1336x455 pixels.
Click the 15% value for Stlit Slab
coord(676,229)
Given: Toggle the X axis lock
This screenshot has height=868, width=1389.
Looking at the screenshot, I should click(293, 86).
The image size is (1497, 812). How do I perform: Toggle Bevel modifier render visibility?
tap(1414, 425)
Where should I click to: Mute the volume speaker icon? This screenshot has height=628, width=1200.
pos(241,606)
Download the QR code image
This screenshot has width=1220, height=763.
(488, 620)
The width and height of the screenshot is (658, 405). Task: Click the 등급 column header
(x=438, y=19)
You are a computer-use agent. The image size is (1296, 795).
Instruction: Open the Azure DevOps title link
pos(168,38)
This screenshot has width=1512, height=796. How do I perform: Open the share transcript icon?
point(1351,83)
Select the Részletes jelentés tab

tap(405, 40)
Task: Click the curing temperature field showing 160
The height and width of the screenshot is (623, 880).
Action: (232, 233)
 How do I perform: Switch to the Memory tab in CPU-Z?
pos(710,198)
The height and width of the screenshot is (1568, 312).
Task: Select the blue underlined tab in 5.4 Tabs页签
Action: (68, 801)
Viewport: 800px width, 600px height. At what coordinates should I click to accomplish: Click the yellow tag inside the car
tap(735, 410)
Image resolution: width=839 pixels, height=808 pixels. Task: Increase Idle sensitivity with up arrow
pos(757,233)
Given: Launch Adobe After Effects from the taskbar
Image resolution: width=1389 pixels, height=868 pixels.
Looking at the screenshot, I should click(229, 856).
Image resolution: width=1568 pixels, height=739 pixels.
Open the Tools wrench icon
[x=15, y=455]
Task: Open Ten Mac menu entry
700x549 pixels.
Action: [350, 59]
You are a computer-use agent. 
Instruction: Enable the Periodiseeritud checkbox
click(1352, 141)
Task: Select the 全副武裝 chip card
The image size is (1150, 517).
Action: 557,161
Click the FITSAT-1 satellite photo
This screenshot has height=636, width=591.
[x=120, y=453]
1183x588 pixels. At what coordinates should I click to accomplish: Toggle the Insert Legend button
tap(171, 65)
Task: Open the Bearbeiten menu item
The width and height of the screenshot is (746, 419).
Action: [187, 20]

□ □ □ □

ASSIGNMENT >> Output only the lines from the one containing "Image resolution: width=1568" through the end of the material, please, exactly as they appear.

TASK ANSWER >>
Image resolution: width=1568 pixels, height=739 pixels.
Open the Tools wrench icon
[x=15, y=455]
Task: Open Ten Mac menu entry
700x549 pixels.
Action: [350, 59]
You are a computer-use agent. 
Instruction: Enable the Periodiseeritud checkbox
click(1352, 141)
Task: Select the 全副武裝 chip card
The image size is (1150, 517).
Action: 557,161
Click the FITSAT-1 satellite photo
This screenshot has height=636, width=591.
[x=120, y=453]
1183x588 pixels. At what coordinates should I click to accomplish: Toggle the Insert Legend button
tap(171, 65)
Task: Open the Bearbeiten menu item
The width and height of the screenshot is (746, 419).
Action: [187, 20]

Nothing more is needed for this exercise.